Kevin Harrison evaluates diversity in Black Lives Matter class


Photo courtesy of Wichita State

When coming to college, a lot of the classes are to be expected: algebra, biology and English. However, some classes dive deeper into specific issues, such as the Black Lives Matter course.

Kevin Harrison teaches the course at Wichita State. In the class, his main focus is to foster active citizenship, personal growth, improve writing skills and encourage a diverse perspective. 

Harrison created this class to deconstruct stereotypes and give students the power to become critical thinkers who will understand the value of different perspectives and diversity. 

“This is in a nutshell why both the course and the statement ‘Black Lives Matter’ are powerful,” Harrison said. “The statement gives a voice to a population whose pain and oppression, along with its brilliance and ingenuity are often overlooked, overshadowed and disregarded.” 

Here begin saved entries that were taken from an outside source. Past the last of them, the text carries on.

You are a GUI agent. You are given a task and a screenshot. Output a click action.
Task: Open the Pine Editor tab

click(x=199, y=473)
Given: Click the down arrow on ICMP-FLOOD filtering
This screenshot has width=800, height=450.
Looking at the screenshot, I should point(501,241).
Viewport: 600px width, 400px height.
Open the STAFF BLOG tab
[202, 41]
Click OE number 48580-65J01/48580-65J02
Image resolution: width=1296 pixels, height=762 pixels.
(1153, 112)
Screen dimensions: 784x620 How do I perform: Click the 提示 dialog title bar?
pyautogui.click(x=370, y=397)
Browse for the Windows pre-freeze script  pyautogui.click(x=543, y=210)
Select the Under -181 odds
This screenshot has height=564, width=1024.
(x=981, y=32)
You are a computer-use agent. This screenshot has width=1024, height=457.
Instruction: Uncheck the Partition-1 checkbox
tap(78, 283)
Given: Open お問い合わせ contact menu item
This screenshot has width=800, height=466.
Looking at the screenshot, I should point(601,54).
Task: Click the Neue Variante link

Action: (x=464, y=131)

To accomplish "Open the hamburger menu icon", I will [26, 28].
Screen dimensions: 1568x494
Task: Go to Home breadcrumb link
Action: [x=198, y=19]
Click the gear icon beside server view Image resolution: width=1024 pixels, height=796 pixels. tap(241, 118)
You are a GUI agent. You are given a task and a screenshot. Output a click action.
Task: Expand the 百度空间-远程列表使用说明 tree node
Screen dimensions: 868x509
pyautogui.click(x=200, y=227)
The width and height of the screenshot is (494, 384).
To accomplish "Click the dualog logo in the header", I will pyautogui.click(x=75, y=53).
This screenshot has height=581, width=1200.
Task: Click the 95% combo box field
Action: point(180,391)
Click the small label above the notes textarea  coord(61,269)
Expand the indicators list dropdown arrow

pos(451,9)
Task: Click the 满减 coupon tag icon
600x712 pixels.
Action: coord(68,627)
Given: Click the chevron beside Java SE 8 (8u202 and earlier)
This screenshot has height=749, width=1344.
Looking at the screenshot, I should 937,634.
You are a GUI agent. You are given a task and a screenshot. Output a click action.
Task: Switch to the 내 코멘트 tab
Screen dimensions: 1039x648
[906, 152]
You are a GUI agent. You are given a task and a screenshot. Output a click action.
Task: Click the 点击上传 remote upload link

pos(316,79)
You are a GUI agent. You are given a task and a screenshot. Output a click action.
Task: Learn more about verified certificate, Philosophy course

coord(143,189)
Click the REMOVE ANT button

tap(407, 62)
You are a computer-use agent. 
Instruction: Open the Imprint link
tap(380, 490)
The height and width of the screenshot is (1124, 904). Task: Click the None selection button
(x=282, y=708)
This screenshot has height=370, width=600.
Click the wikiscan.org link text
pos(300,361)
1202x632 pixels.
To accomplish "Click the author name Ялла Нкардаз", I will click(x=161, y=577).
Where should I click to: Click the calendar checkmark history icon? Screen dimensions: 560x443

In the 16-week-course, he focuses on the perspective of his students and a textbook equally, so many things change each course. However, some things do stay the same semester-to-semester, such as covering widespread issues. Constants include the Civil Rights Movement and Brown vs. BOE as well as events specific to Wichita, like the Dockum Sit-in. 

For this semester’s class, there are three main projects Harrison is focusing on; a service learning project, a place-as-text assignment and an ePortfolio. Each project is incredibly in-depth and each puts its own spin on reflecting diversity. 

For the service learning project, Harrison is partnering with the Wichita Art Museum on November 10.

“We will be hosting an event called ‘Diversity Education Expo’ from five to seven p.m. at the museum where each group will present to an audience their project, its significance and their [call to action for] the audience,” Harrison said. 

Each project keeps a central focus on the main goal of the class, which is open to both honors and non-honors students.

“In our class, we discuss, explore, and examine all the subject matter that recent headlines label taboo,” he said.